__Set problem a__. Please repeat, word for word, the part of the shotgun sentencing release that opens with the words containing "The evidence presented" and closes with "County in 2001.".

__Quoted text__.
[Begin]

St. Paul Career Criminal Sentenced For Possessing A Sawed-off Shotgun
MINNEAPOLIS—Yesterday in federal court in St. Paul, a 31-year-old career criminal from St. Paul was sentenced for possessing a 20-gauge sawed-off shotgun. On May 7, 2013, United States District Court Judge Susan Richard Nelson sentenced Michael Allen Smith to 180 months in prison on one count of being a career criminal in possession of a firearm and one count of possession of an unregistered firearm. Smith was indicted on July 17, 2012, and was convicted on December 14, 2012.
The evidence presented at Smith’s three-day trial proved that on April 28, 2012, he possessed an unregistered 20-gauge shotgun with a barrel length of less than 18 inches. Because he is a felon, Smith is prohibited under federal law from possessing firearms at any time. He was previously convicted of assault in the fourth degree in Washington County in both 2005 and 2006 and murder in the third degree in Ramsey County in 2001.

[End]

__Material for the task__.
[Begin]

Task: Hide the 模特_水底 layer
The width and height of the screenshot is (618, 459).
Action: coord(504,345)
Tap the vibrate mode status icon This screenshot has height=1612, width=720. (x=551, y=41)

[End]
[Begin]

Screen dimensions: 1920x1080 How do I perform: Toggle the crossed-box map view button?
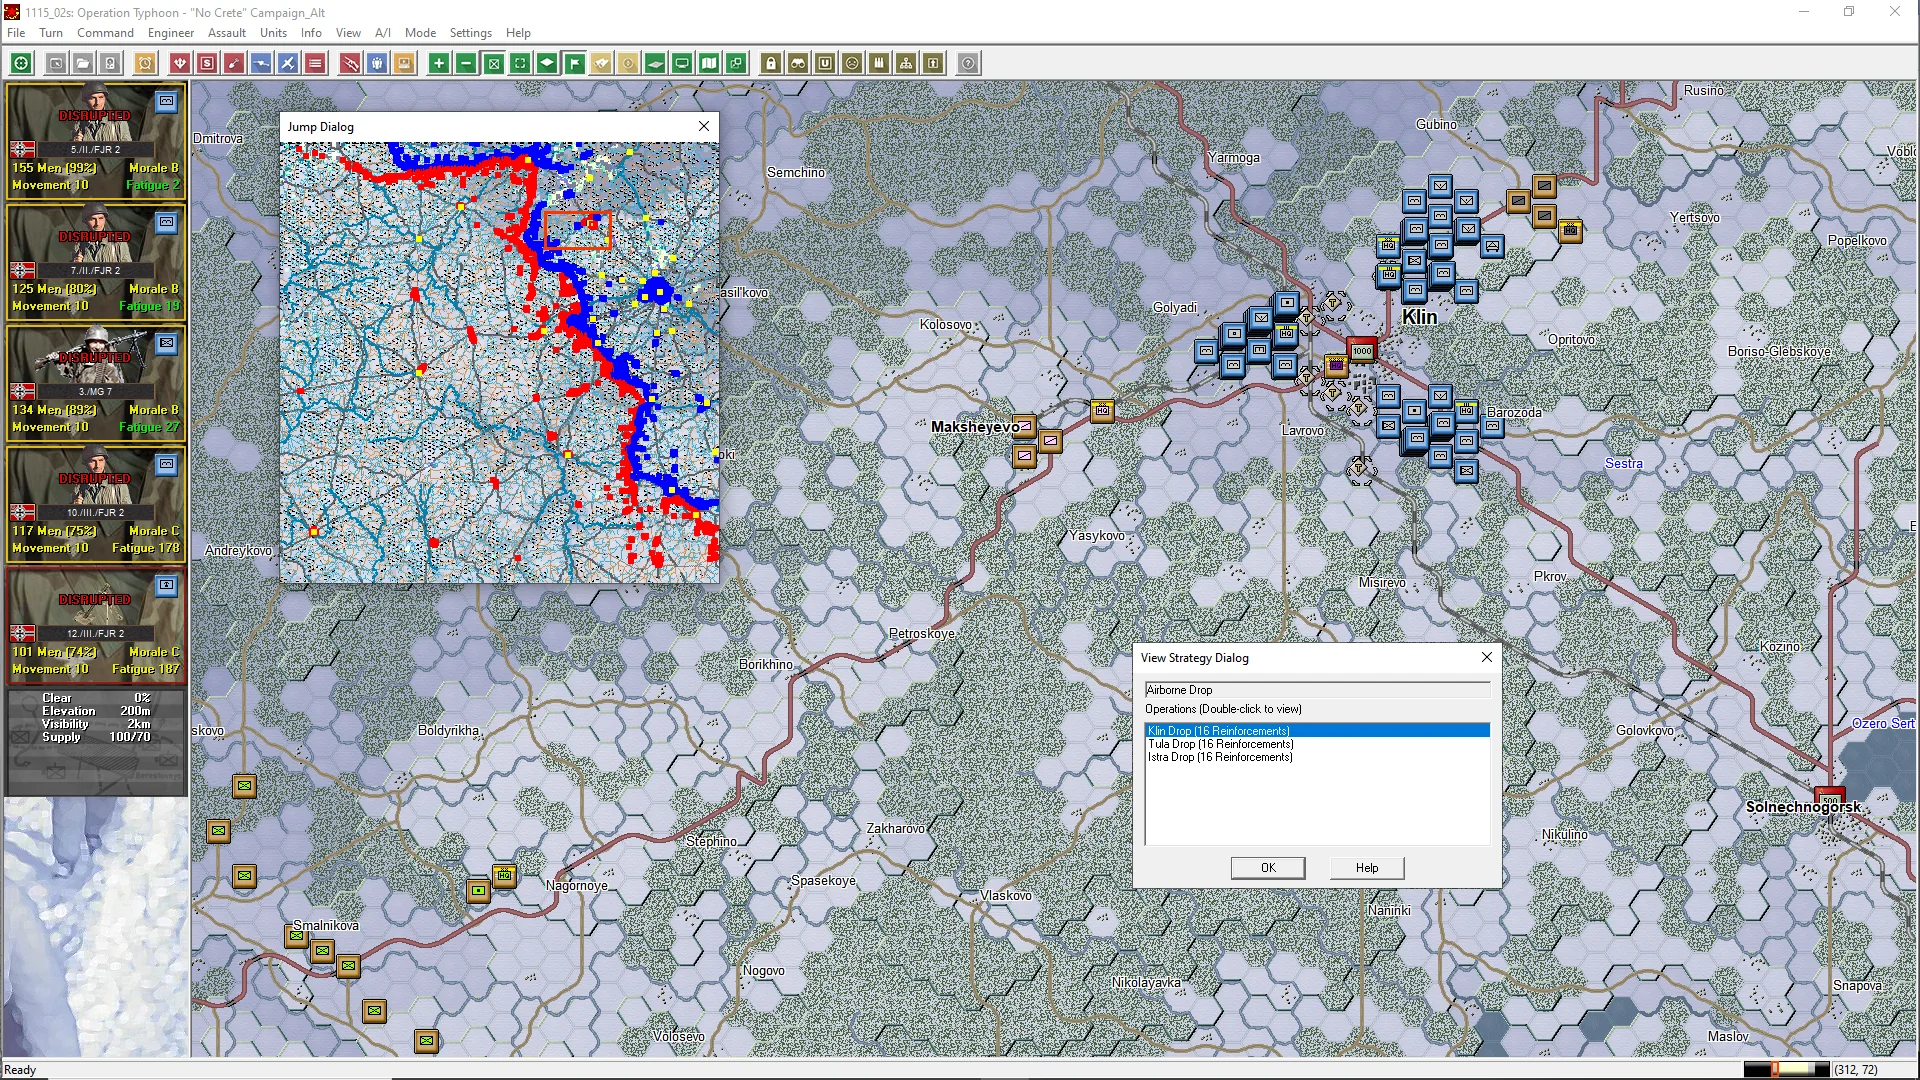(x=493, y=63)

[End]

__Set problem b__. In the records, replace "Tap" with "Press" in the part that opens with the line containing "Task: Hide the 模特_水底 layer" and closes with the line containing "Tap the vibrate". Leave everything else unchanged, and give only those lines.

__Final answer a__.
The evidence presented at Smith’s three-day trial proved that on April 28, 2012, he possessed an unregistered 20-gauge shotgun with a barrel length of less than 18 inches. Because he is a felon, Smith is prohibited under federal law from possessing firearms at any time. He was previously convicted of assault in the fourth degree in Washington County in both 2005 and 2006 and murder in the third degree in Ramsey County in 2001.

__Final answer b__.
Task: Hide the 模特_水底 layer
The width and height of the screenshot is (618, 459).
Action: coord(504,345)
Press the vibrate mode status icon This screenshot has height=1612, width=720. (x=551, y=41)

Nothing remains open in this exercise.